***** SOURCE PASSAGE *****
# What is the point of glass steel?



## Question (Sep 12, 2006)

I believe its in an FR book somewhere. Its basically a significantly more costly version of mithral(i think it has the exact same mods), that is transparent(wait if you make a full plate out of this doesnt that mean they can see through it?), and has better hardness(i think).


----------



## frankthedm (Sep 12, 2006)

In 2e it just looked cool.  8th level spell, turn some  glass into a weapon or armor. 

In 3e, that wasn't enough


----------



## Prism (Sep 12, 2006)

It gives the benefits of mithril and adamantine armour wrapped into one. The source is races of faerun which is 3e and in this edition adamantine gave an enchant bonus between +1 and +3. In 3.5 I would change this to DR like the current version of adamantine. Oh, and like Frankthedm said - it looks cool


----------



## Rackhir (Sep 12, 2006)

There was a Lary Niven's story where a mage used a glass dagger in water to hide the weapon from scrying, since it was essentially invisible in the water. I think the name of it was in fact "What good is a Glass Dagger?"


----------



## Raven Crowking (Sep 12, 2006)

1st Ed PHB said:
			
		

> *Glassteel* (Alteration)
> 
> Level:  8
> Range:  Touch
> ...





Found on Page 90, under _MAGIC-USER SPELLS (8TH LEVEL)_


----------



## Question (Sep 12, 2006)

Okay i am looking at the version in champions of valor.

Its basically mithral with hardness 20 and 40 hp per point of thickness. Light armor +2k, med armor +6k, heavy armor +12k.


----------



## Kae'Yoss (Sep 12, 2006)

Question said:
			
		

> I believe its in an FR book somewhere. Its basically a significantly more costly version of mithral(i think it has the exact same mods), that is transparent(wait if you make a full plate out of this doesnt that mean they can see through it?), and has better hardness(i think).




How can it have the exact same mods if it's harder?

In 3.0, glassteel was Adamantine and Mithral all in one. In 3.5, it is indeed like mithral, but with a higher hardness. If I remember correctly, the hardness is 20, meaning you can't just sunder it with an adamantine weapon. 

A lot of it is just style.


----------



## Prism (Sep 12, 2006)

Question said:
			
		

> Okay i am looking at the version in champions of valor.
> 
> Its basically mithral with hardness 20 and 40 hp per point of thickness. Light armor +2k, med armor +6k, heavy armor +12k.




Ah right, didn't know it had been updated. Old version was +25k for heavy armour. So its mithril that looks cool. Might mechanically be worth it for an anti sunder shield


----------



## Question (Sep 12, 2006)

Shield, yea maybe......it would be most useful on a weapon(as thats the main thing that gets sundered), but you usually want silver or cold iron on that.


----------



## moritheil (Sep 13, 2006)

A glassteel item cannot be subject to rusting grasp.  I would think that would be the obvious benefit.  Also, spells like chill metal and heat metal wouldn't affect it.


----------



## starwed (Sep 13, 2006)

I guess glassteel armor wouldn't allow the bonus that some psionic energy powers grant vs. metal armor.

Can druids use it?


----------



## D.Shaffer (Sep 13, 2006)

It also comes as a nice suprise to those pesky adventurers who like crashing through windows.   

It has plenty of utility beyond just weapons and armor, even if it's not immediately obvious.
*****
> [SET TASK]: Continue the forum thread on glassteel from the point where it stops.
***** PROVIDED RECORDS *****
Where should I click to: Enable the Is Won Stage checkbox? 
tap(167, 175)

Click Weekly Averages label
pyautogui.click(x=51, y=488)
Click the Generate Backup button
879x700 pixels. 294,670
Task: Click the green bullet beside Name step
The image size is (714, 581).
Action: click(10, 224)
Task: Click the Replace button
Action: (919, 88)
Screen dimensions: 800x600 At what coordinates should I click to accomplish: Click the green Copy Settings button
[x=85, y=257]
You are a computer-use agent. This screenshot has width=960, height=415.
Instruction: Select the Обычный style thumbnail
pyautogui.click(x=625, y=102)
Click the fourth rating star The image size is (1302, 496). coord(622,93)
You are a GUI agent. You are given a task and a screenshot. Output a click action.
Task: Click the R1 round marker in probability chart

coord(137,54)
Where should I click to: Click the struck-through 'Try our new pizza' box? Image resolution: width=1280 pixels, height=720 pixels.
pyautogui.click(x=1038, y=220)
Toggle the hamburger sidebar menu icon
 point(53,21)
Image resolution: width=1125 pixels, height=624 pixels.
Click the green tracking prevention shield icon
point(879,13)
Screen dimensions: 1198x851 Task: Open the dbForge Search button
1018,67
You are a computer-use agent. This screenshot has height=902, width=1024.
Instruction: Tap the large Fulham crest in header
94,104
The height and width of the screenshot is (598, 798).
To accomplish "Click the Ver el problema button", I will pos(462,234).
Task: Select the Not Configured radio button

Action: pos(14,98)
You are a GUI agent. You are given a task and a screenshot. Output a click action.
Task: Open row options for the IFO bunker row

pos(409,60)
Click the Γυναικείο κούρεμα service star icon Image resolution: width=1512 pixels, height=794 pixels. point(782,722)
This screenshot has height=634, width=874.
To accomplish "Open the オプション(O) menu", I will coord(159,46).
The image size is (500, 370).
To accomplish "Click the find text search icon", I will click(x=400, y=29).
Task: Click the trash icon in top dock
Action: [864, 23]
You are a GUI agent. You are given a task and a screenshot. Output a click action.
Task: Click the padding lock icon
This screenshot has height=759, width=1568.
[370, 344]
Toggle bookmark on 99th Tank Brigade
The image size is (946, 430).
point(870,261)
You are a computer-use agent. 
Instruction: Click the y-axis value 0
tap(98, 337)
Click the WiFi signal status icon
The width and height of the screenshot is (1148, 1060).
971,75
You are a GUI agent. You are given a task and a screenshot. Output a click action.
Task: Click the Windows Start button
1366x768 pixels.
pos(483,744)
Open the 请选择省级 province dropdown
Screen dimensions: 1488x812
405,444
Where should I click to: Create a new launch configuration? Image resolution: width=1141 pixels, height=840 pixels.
*****
> [RESULT OF THE EXERCISE]:
----------



## moritheil (Sep 13, 2006)

It has plenty of utility _because_ it's not immediately obvious!


----------



## aregorn1 (Oct 30, 2011)

*One use I put it to*

There is one use that a mad mage put this spell to in his citadel. He created a maze out of glass then cast the spell on all the walls, after this he used a spell of his own creation to make the walls impervious to any type of stain. yes it was a little cruel to spring on them but it was fun. They could see all the treasure and the monsters there but it was hard to  tell when they were able to get to it. I was also funny to see the monsters run at them, and the party would prepare for the fight only to have the beast run into a wall. Then after a few time of this they would get complacent  only to find that there was not a wall.  yes it was great. 
It can also be a money maker for the mage with the ability to use it. a fancy high dollar inn might want the spell cast on all its crystal.


----------



## Dannyalcatraz (Oct 30, 2011)

Lets see...
Virtually unbreakable potion flasks
Virtually unbreakable lenses (glasses, spyglasses, etc.)
Virtually unbreakable windows
Arms & armor not susceptible to rusting, most acids, heat metal spells...and extremely fashionable, to boot.
Arms & armor that are difficult to see in wet/snowy/icy conditions (ever find glasssteel caltrops in the river with your feet?)
Shields that let you maintain LoS
Expands the list of arms & armor usable by Druids


----------



## kitcik (Oct 31, 2011)

I hear it's useful in necromancy...


thread necromancy.


----------



## cignus_pfaccari (Oct 31, 2011)

Dannyalcatraz said:


> Lets see...
> Virtually unbreakable potion flasks
> Virtually unbreakable lenses (glasses, spyglasses, etc.)
> Virtually unbreakable windows
> ...




Looks cool, too, especially if you make some sort of Holy sword with it.

Brad


----------



## Dannyalcatraz (Oct 31, 2011)

To stimulate your mind on the uses of this stuff, look in a good art glass store/gallery- or online- and see what there is.

Because the niftiest thing is about glass is you can shape it in ways and at temperatures you can't do with steel.  And then you use magic to make it as hard?  Bonus!

Think about Warforged that are partially translucent.  Isn't that kind of creepy?


----------



## StreamOfTheSky (Oct 31, 2011)

A suit of glass steel full plate + wand of endure elements = adventure as a nudist, but be better protected from hot/col weather and arrows and sword strikes than most "modest" people.


----------



## NEXxREX (Oct 31, 2011)

thank you for posting this. i was considering going for Mithral armor so i could have increased AC in light armor, but its to damn shiny and ill just got robbed :/. i even considered "painting over it with like a lacquer type paint. bit this is gonna be a lot better cause its not only harder and has more hit points but when the paint gets scratched it wont shine 

but now i have to take points in glassblowing so i can make what ever i want.


----------



## PureGoldx58 (Oct 31, 2011)

Dannyalcatraz said:


> To stimulate your mind on the uses of this stuff, look in a good art glass store/gallery- or online- and see what there is.
> 
> Because the niftiest thing is about glass is you can shape it in ways and at temperatures you can't do with steel.  And then you use magic to make it as hard?  Bonus!
> 
> Think about Warforged that are partially translucent.  Isn't that kind of creepy?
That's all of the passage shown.